Every record must be repeated exactly, with no omission.

--- INPUT DATA ---

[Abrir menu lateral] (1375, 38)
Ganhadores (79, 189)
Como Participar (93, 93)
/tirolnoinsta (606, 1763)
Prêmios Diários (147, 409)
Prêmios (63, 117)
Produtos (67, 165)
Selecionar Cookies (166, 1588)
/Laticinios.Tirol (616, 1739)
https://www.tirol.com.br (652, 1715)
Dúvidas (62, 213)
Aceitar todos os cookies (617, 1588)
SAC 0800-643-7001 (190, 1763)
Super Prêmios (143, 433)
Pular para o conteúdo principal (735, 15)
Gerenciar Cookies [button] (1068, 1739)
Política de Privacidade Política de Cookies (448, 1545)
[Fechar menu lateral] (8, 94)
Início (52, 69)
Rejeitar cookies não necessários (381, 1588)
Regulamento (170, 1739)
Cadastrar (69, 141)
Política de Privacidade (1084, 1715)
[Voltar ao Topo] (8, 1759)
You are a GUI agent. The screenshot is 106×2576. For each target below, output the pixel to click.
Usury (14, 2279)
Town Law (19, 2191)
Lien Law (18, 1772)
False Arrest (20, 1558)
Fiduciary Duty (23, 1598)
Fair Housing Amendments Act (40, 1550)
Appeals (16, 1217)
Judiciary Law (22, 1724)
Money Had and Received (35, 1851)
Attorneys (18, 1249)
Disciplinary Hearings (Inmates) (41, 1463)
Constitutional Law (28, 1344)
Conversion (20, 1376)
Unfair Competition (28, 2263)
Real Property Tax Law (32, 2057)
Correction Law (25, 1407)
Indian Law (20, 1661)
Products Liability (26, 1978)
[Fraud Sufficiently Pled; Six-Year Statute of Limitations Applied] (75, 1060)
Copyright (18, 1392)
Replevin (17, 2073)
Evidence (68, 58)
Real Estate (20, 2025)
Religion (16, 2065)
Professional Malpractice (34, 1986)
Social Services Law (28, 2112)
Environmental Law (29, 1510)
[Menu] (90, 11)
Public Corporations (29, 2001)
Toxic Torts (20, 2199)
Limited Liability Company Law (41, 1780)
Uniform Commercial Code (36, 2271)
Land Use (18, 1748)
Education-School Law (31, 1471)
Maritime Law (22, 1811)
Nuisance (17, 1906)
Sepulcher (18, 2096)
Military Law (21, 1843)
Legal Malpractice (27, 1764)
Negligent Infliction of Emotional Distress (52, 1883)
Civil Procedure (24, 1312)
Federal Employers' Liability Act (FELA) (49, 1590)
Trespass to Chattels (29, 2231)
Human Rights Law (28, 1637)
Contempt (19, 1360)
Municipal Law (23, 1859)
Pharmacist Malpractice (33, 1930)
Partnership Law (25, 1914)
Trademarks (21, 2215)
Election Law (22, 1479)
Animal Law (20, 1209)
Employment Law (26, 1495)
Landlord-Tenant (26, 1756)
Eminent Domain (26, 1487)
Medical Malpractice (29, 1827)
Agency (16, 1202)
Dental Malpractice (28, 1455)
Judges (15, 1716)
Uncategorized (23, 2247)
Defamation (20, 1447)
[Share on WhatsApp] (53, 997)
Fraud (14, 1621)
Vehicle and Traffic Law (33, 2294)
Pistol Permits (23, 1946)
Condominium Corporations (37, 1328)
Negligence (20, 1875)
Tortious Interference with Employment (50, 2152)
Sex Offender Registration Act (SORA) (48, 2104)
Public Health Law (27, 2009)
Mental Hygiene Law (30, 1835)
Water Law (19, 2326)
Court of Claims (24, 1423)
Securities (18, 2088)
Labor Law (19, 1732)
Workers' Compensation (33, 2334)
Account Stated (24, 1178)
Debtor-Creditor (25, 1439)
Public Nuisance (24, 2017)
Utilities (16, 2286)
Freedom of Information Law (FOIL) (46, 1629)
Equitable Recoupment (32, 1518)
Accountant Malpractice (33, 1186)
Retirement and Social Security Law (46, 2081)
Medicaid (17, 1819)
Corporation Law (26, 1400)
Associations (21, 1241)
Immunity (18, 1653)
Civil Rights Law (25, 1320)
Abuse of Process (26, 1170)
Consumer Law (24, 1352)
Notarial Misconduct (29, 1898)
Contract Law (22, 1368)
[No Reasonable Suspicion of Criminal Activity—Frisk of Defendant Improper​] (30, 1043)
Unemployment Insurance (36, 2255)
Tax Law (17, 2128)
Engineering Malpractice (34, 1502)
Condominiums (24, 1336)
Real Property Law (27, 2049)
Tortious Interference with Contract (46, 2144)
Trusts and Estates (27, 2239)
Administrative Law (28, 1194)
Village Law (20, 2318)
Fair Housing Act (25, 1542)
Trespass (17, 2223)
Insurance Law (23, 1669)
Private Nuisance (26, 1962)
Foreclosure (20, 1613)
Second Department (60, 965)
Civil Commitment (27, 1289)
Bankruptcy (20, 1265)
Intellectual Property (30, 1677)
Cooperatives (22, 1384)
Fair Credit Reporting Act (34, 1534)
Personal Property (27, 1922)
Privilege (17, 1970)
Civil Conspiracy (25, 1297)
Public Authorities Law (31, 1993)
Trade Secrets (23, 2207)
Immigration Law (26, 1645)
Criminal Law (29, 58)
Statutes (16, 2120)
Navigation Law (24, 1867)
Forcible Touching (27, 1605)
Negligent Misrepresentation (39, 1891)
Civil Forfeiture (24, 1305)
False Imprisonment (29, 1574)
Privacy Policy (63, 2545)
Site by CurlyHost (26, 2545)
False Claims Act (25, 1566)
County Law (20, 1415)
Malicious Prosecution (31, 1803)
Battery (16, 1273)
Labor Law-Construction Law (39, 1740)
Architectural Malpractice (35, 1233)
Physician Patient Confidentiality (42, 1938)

---

**FINISHED EXERCISE**:
[Abrir menu lateral] (1375, 38)
Ganhadores (79, 189)
Como Participar (93, 93)
/tirolnoinsta (606, 1763)
Prêmios Diários (147, 409)
Prêmios (63, 117)
Produtos (67, 165)
Selecionar Cookies (166, 1588)
/Laticinios.Tirol (616, 1739)
https://www.tirol.com.br (652, 1715)
Dúvidas (62, 213)
Aceitar todos os cookies (617, 1588)
SAC 0800-643-7001 (190, 1763)
Super Prêmios (143, 433)
Pular para o conteúdo principal (735, 15)
Gerenciar Cookies [button] (1068, 1739)
Política de Privacidade Política de Cookies (448, 1545)
[Fechar menu lateral] (8, 94)
Início (52, 69)
Rejeitar cookies não necessários (381, 1588)
Regulamento (170, 1739)
Cadastrar (69, 141)
Política de Privacidade (1084, 1715)
[Voltar ao Topo] (8, 1759)
You are a GUI agent. The screenshot is 106×2576. For each target below, output the pixel to click.
Usury (14, 2279)
Town Law (19, 2191)
Lien Law (18, 1772)
False Arrest (20, 1558)
Fiduciary Duty (23, 1598)
Fair Housing Amendments Act (40, 1550)
Appeals (16, 1217)
Judiciary Law (22, 1724)
Money Had and Received (35, 1851)
Attorneys (18, 1249)
Disciplinary Hearings (Inmates) (41, 1463)
Constitutional Law (28, 1344)
Conversion (20, 1376)
Unfair Competition (28, 2263)
Real Property Tax Law (32, 2057)
Correction Law (25, 1407)
Indian Law (20, 1661)
Products Liability (26, 1978)
[Fraud Sufficiently Pled; Six-Year Statute of Limitations Applied] (75, 1060)
Copyright (18, 1392)
Replevin (17, 2073)
Evidence (68, 58)
Real Estate (20, 2025)
Religion (16, 2065)
Professional Malpractice (34, 1986)
Social Services Law (28, 2112)
Environmental Law (29, 1510)
[Menu] (90, 11)
Public Corporations (29, 2001)
Toxic Torts (20, 2199)
Limited Liability Company Law (41, 1780)
Uniform Commercial Code (36, 2271)
Land Use (18, 1748)
Education-School Law (31, 1471)
Maritime Law (22, 1811)
Nuisance (17, 1906)
Sepulcher (18, 2096)
Military Law (21, 1843)
Legal Malpractice (27, 1764)
Negligent Infliction of Emotional Distress (52, 1883)
Civil Procedure (24, 1312)
Federal Employers' Liability Act (FELA) (49, 1590)
Trespass to Chattels (29, 2231)
Human Rights Law (28, 1637)
Contempt (19, 1360)
Municipal Law (23, 1859)
Pharmacist Malpractice (33, 1930)
Partnership Law (25, 1914)
Trademarks (21, 2215)
Election Law (22, 1479)
Animal Law (20, 1209)
Employment Law (26, 1495)
Landlord-Tenant (26, 1756)
Eminent Domain (26, 1487)
Medical Malpractice (29, 1827)
Agency (16, 1202)
Dental Malpractice (28, 1455)
Judges (15, 1716)
Uncategorized (23, 2247)
Defamation (20, 1447)
[Share on WhatsApp] (53, 997)
Fraud (14, 1621)
Vehicle and Traffic Law (33, 2294)
Pistol Permits (23, 1946)
Condominium Corporations (37, 1328)
Negligence (20, 1875)
Tortious Interference with Employment (50, 2152)
Sex Offender Registration Act (SORA) (48, 2104)
Public Health Law (27, 2009)
Mental Hygiene Law (30, 1835)
Water Law (19, 2326)
Court of Claims (24, 1423)
Securities (18, 2088)
Labor Law (19, 1732)
Workers' Compensation (33, 2334)
Account Stated (24, 1178)
Debtor-Creditor (25, 1439)
Public Nuisance (24, 2017)
Utilities (16, 2286)
Freedom of Information Law (FOIL) (46, 1629)
Equitable Recoupment (32, 1518)
Accountant Malpractice (33, 1186)
Retirement and Social Security Law (46, 2081)
Medicaid (17, 1819)
Corporation Law (26, 1400)
Associations (21, 1241)
Immunity (18, 1653)
Civil Rights Law (25, 1320)
Abuse of Process (26, 1170)
Consumer Law (24, 1352)
Notarial Misconduct (29, 1898)
Contract Law (22, 1368)
[No Reasonable Suspicion of Criminal Activity—Frisk of Defendant Improper​] (30, 1043)
Unemployment Insurance (36, 2255)
Tax Law (17, 2128)
Engineering Malpractice (34, 1502)
Condominiums (24, 1336)
Real Property Law (27, 2049)
Tortious Interference with Contract (46, 2144)
Trusts and Estates (27, 2239)
Administrative Law (28, 1194)
Village Law (20, 2318)
Fair Housing Act (25, 1542)
Trespass (17, 2223)
Insurance Law (23, 1669)
Private Nuisance (26, 1962)
Foreclosure (20, 1613)
Second Department (60, 965)
Civil Commitment (27, 1289)
Bankruptcy (20, 1265)
Intellectual Property (30, 1677)
Cooperatives (22, 1384)
Fair Credit Reporting Act (34, 1534)
Personal Property (27, 1922)
Privilege (17, 1970)
Civil Conspiracy (25, 1297)
Public Authorities Law (31, 1993)
Trade Secrets (23, 2207)
Immigration Law (26, 1645)
Criminal Law (29, 58)
Statutes (16, 2120)
Navigation Law (24, 1867)
Forcible Touching (27, 1605)
Negligent Misrepresentation (39, 1891)
Civil Forfeiture (24, 1305)
False Imprisonment (29, 1574)
Privacy Policy (63, 2545)
Site by CurlyHost (26, 2545)
False Claims Act (25, 1566)
County Law (20, 1415)
Malicious Prosecution (31, 1803)
Battery (16, 1273)
Labor Law-Construction Law (39, 1740)
Architectural Malpractice (35, 1233)
Physician Patient Confidentiality (42, 1938)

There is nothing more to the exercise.